Methodological limitations

The medium-strength positive correlation between text-revision performance and peer-feedback recall performance indicates that both are adequate measures for performance, each covering different aspects. However, the operationalization of mindful cognitive processing through the relationship between glance duration on peer feedback and both performance measures served to gain more insight into underlying cognitive processes when written peer feedback is perceived and applied. To identify and include further eye tracking measures to confirm inferences made from glance durations seems to be an important task for future research. A possible measure could be the number of gaze shifts between essay text and peer feedback as an attempt of the student to relate them (Bolzer et al. 2015). Similar transitions have been used by Mason et al. (2013) as an indicator of integrative effort between verbal and graphical representations.

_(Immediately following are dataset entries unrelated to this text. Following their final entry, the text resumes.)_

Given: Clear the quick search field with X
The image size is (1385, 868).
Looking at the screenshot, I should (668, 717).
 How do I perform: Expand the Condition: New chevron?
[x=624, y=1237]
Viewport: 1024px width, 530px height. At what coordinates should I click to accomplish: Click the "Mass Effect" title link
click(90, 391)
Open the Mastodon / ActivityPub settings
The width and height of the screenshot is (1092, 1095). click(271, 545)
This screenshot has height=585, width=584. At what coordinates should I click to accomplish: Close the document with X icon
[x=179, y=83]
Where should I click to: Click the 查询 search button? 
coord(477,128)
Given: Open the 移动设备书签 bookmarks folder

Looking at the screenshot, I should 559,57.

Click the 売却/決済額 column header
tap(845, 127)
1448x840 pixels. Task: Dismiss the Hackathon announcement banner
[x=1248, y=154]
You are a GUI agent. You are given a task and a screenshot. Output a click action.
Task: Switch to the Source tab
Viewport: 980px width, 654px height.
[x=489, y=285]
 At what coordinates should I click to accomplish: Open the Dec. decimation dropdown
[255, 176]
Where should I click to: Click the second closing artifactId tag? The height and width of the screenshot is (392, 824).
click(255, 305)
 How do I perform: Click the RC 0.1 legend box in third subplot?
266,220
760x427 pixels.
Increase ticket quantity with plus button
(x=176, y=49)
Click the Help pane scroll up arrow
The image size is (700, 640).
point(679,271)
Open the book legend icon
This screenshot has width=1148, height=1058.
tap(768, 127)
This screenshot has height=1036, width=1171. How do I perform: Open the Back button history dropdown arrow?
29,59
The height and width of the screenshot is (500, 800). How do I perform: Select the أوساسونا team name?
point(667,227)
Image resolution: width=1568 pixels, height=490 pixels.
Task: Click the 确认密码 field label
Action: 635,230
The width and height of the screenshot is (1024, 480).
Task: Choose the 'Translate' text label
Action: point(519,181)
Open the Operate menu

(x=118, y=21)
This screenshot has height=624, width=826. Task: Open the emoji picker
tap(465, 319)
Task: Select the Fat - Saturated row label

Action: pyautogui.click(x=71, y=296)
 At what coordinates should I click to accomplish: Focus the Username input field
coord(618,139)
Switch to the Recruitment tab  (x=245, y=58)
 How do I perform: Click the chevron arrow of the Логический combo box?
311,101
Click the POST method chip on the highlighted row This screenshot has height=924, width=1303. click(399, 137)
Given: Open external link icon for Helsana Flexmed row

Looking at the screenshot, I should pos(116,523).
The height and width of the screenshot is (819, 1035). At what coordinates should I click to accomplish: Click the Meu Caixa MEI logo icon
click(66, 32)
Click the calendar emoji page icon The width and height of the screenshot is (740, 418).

One common problem in research applying eye tracking methodologies is the typically small sample size. For instance, in expertise research—depending on the domain—an average sample consists of 11 experts, 10 intermediates, and 12 novices (Gegenfurtner et al. 2011). Although data from an above-average sample size has been elicited in the present study (as compared to typical sample sizes in eye tracking studies), the sample size could have been larger to avoid possible influence from sampling error and raise statistical power. Larger samples to confirm, reject, or modify existing findings seem to be an important challenge for future research.

Practical implications

The present study revealed that teachers and peers should not assume that elaborated peer feedback—whether in an online or face-to-face setting—automatically leads to better application and performance. It seems important that elaborated peer feedback—specifically the large amount of information it contains—is provided in small enough doses so as not to inhibit mindful cognitive processing by the receiver. Teachers should therefore not only prompt students to provide elaborated peer feedback, but also not to “overprovide.” Information about the competence level of the peer-feedback sender appears important for perceived adequacy of the peer feedback, but not necessarily for its application. Therefore, teachers can opt to include students who are perceived as low competent in peer-feedback settings. Nevertheless, the perception of peer feedback is important and bears a huge (de-) motivational potential for students. Together with the general preference of students for elaborated peer feedback, it seems advisable to foster a certain level of competence in the students, to ensure a positive perception of adequacy of the peer feedback and to reduce negative affect.